## Work instructions
Which lines below contain "label"? Pull them out.

___ Data supplied ___

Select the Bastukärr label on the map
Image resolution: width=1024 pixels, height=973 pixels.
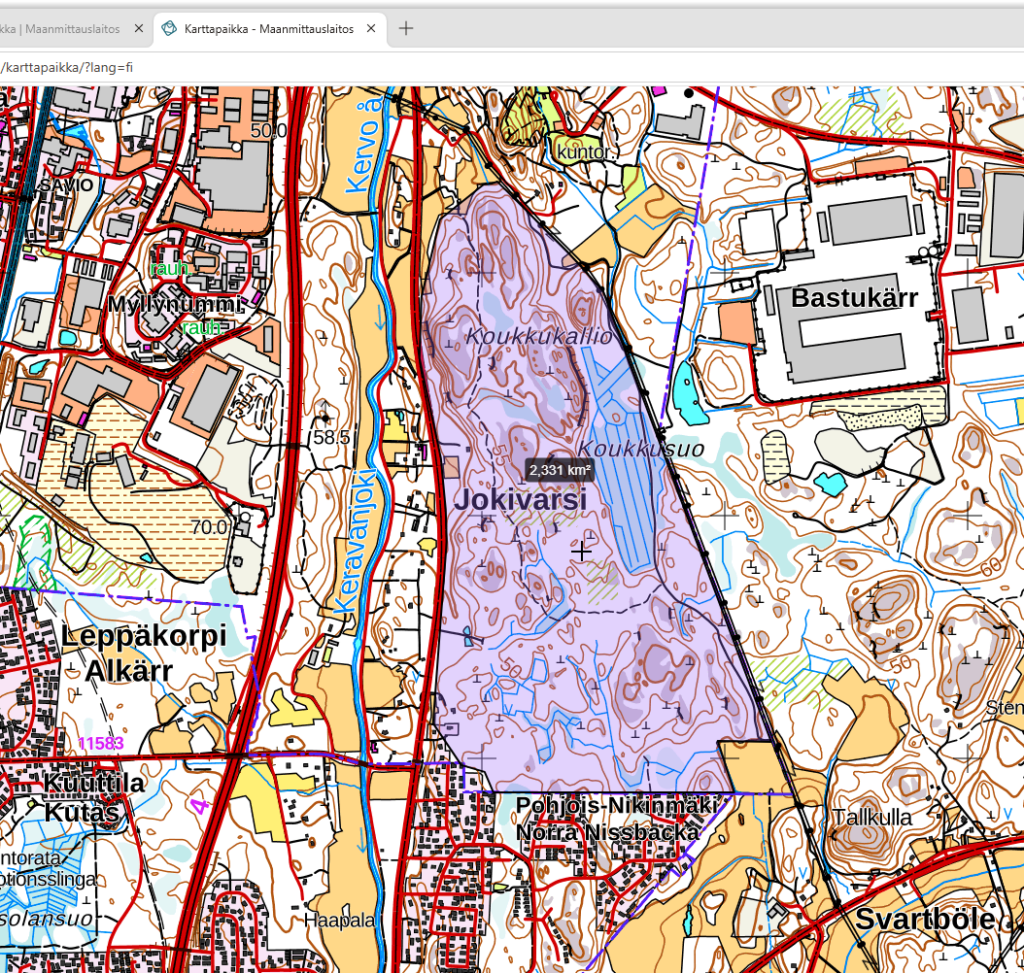click(854, 298)
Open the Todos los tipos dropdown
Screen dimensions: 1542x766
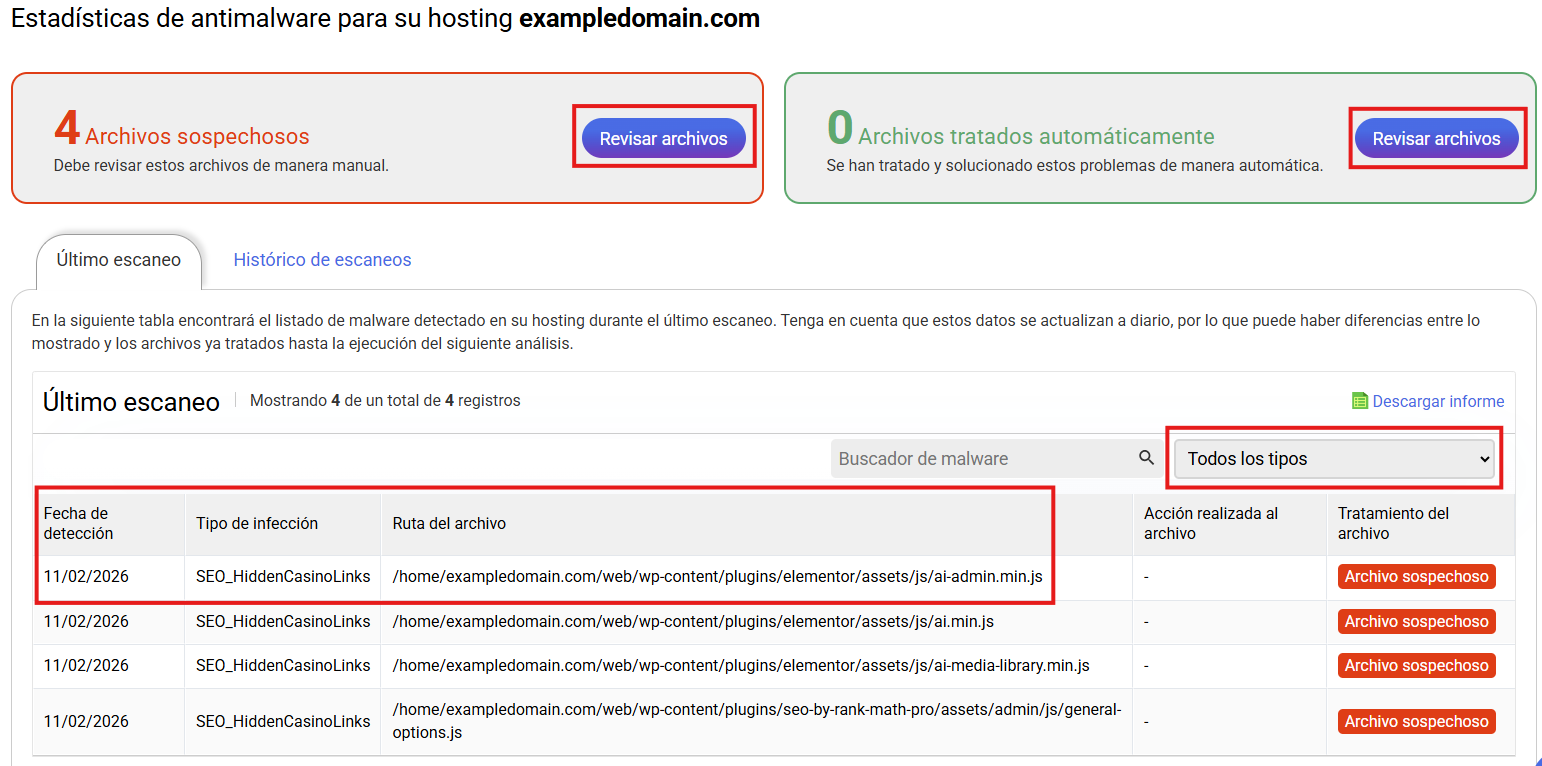pos(1333,459)
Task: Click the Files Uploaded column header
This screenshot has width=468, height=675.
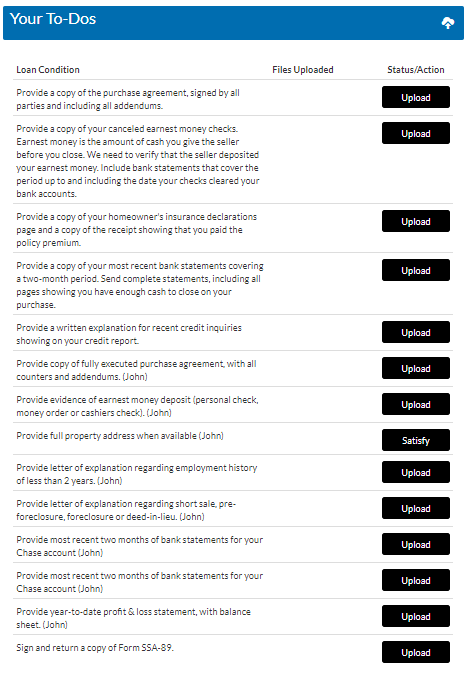Action: [303, 70]
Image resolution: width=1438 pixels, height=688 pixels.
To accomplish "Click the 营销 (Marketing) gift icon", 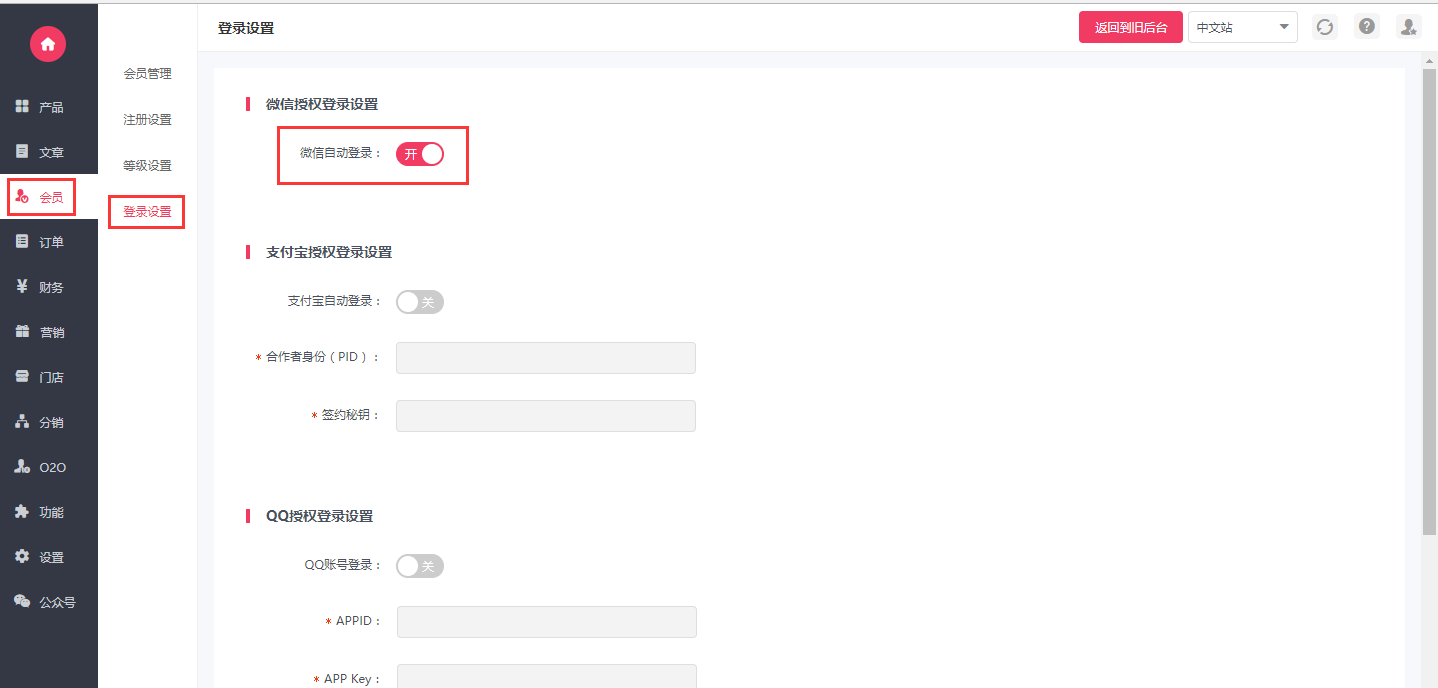I will click(22, 332).
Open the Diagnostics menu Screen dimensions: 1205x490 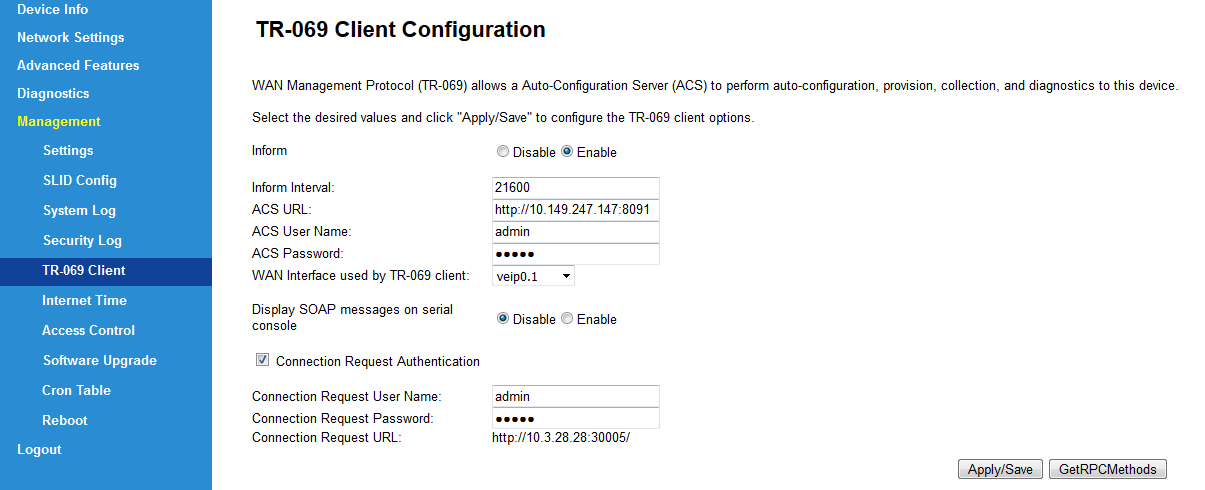tap(53, 93)
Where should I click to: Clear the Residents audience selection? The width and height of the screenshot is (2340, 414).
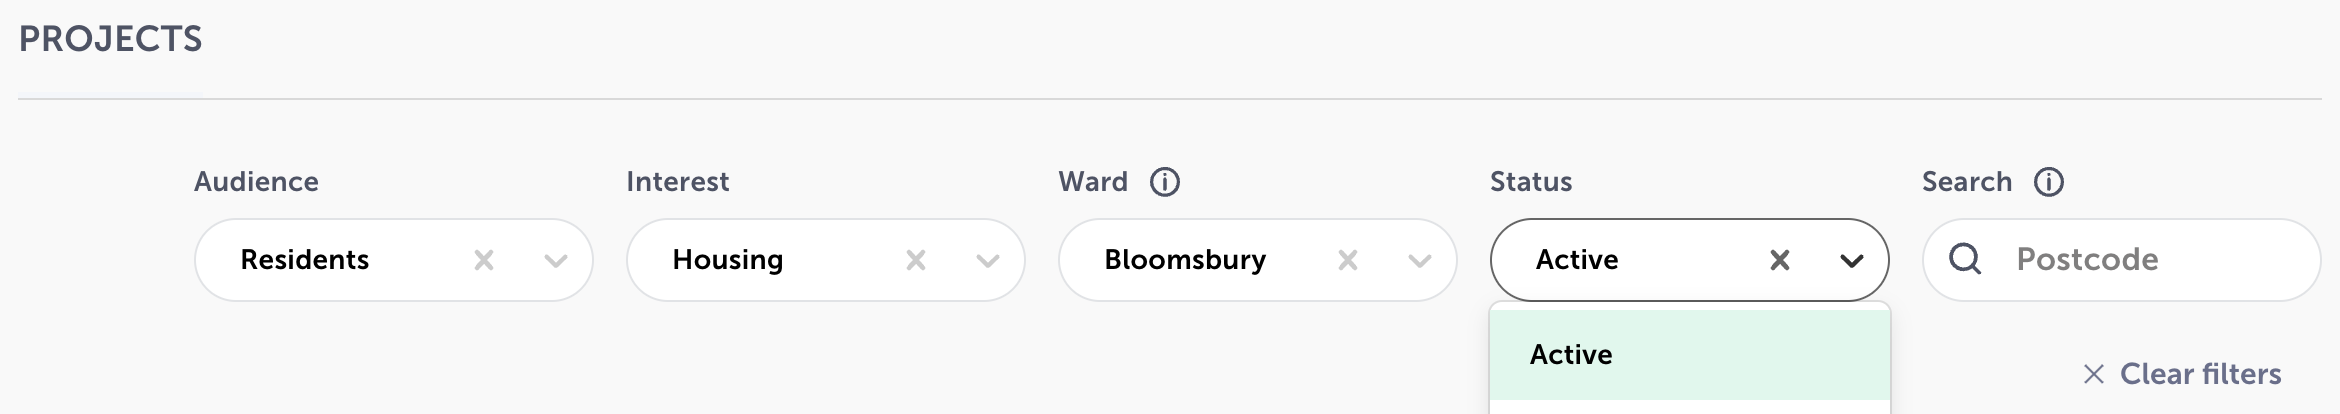tap(484, 260)
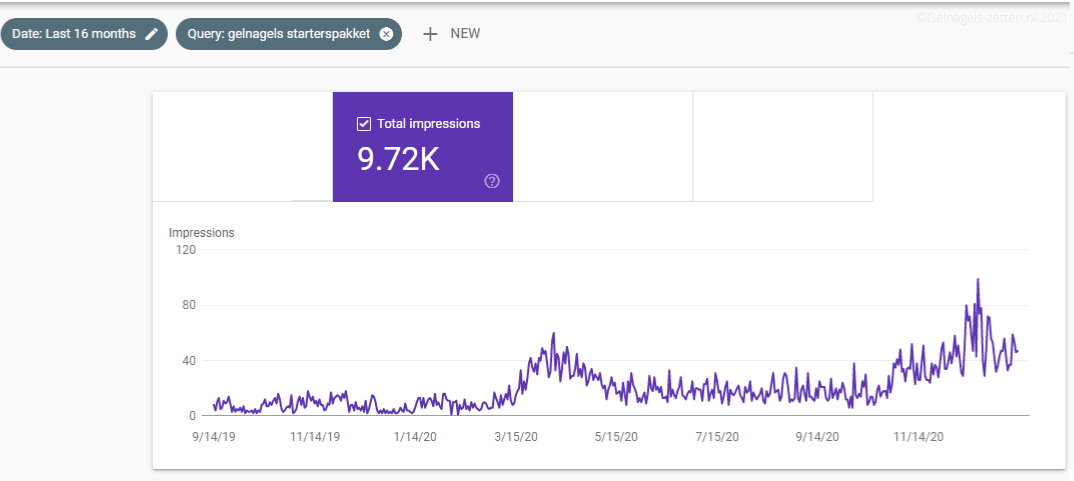Select the last blank metric card on right
The height and width of the screenshot is (481, 1074).
(x=782, y=147)
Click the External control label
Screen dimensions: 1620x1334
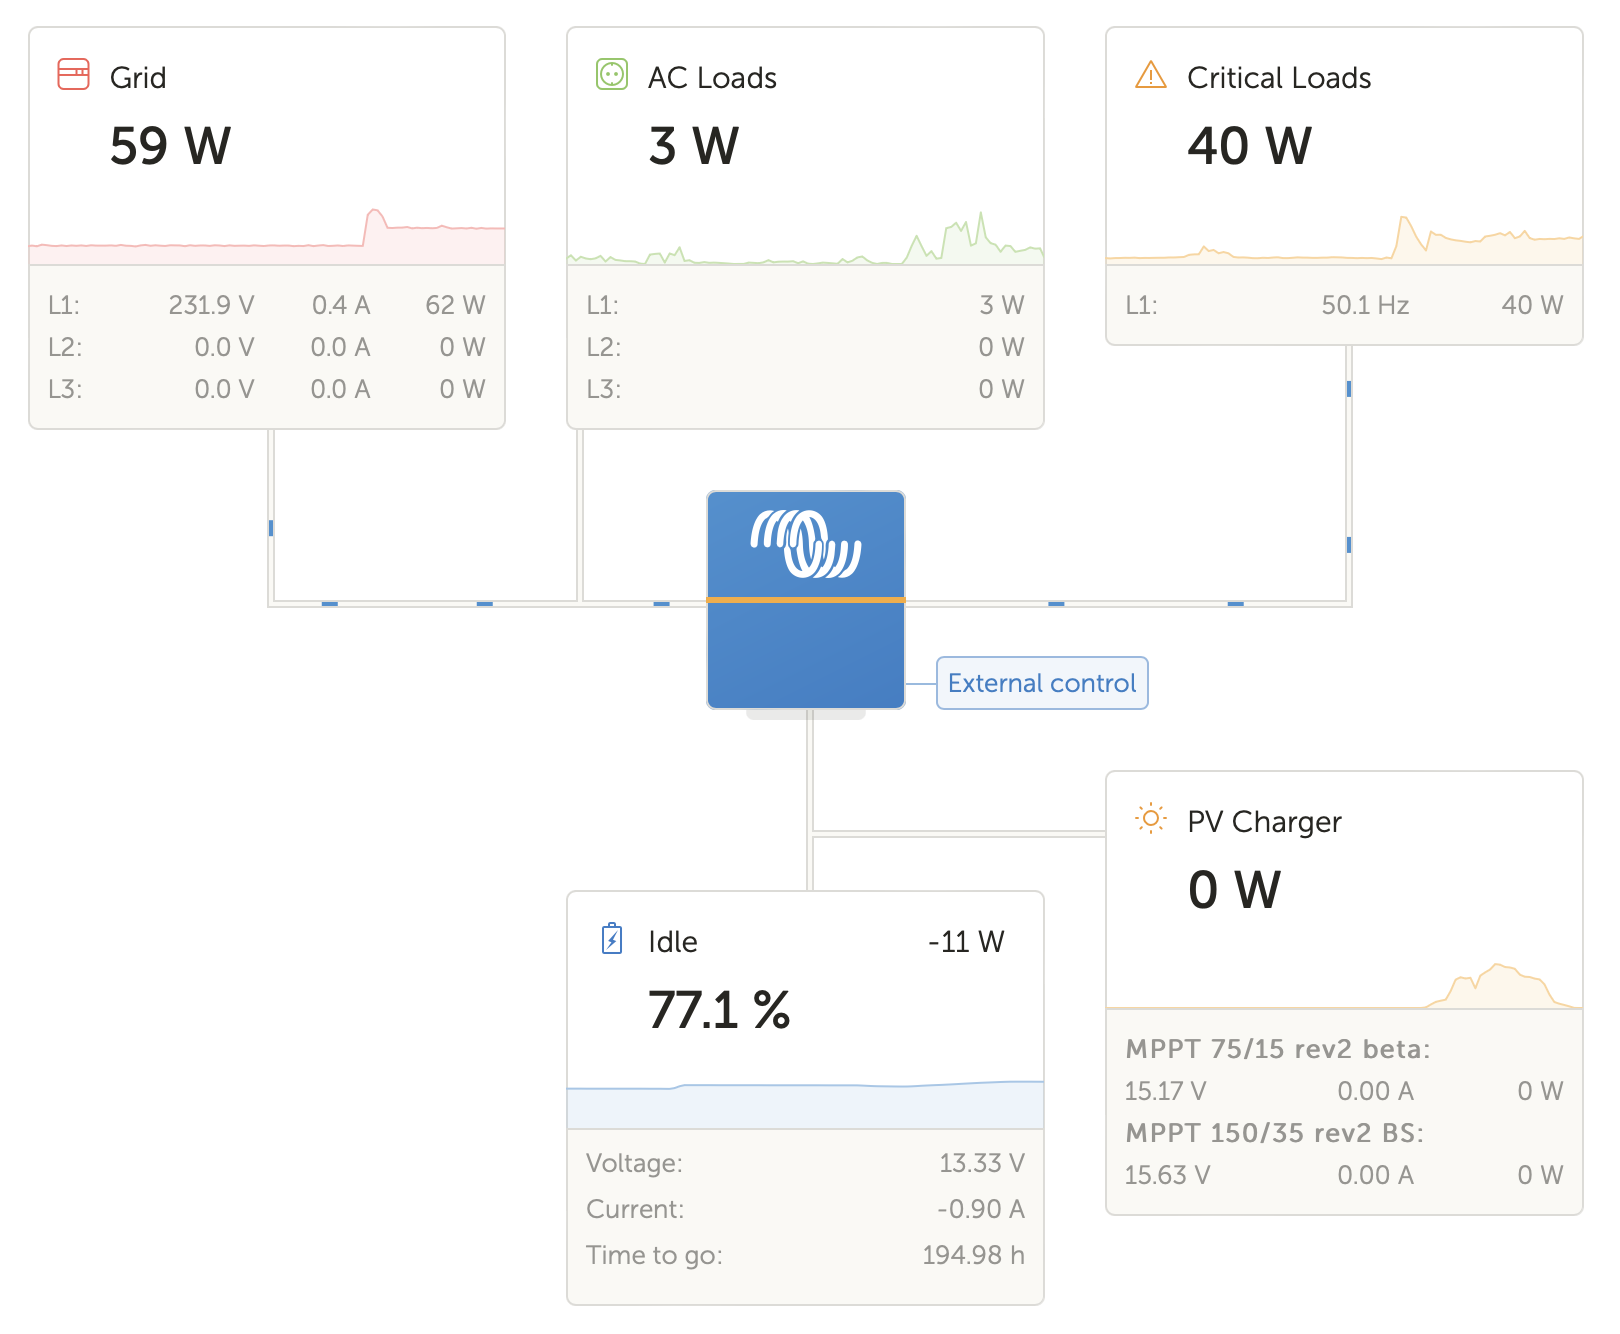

___

## Result of this exercise
Select the Bastukärr label on the map
Click the External control label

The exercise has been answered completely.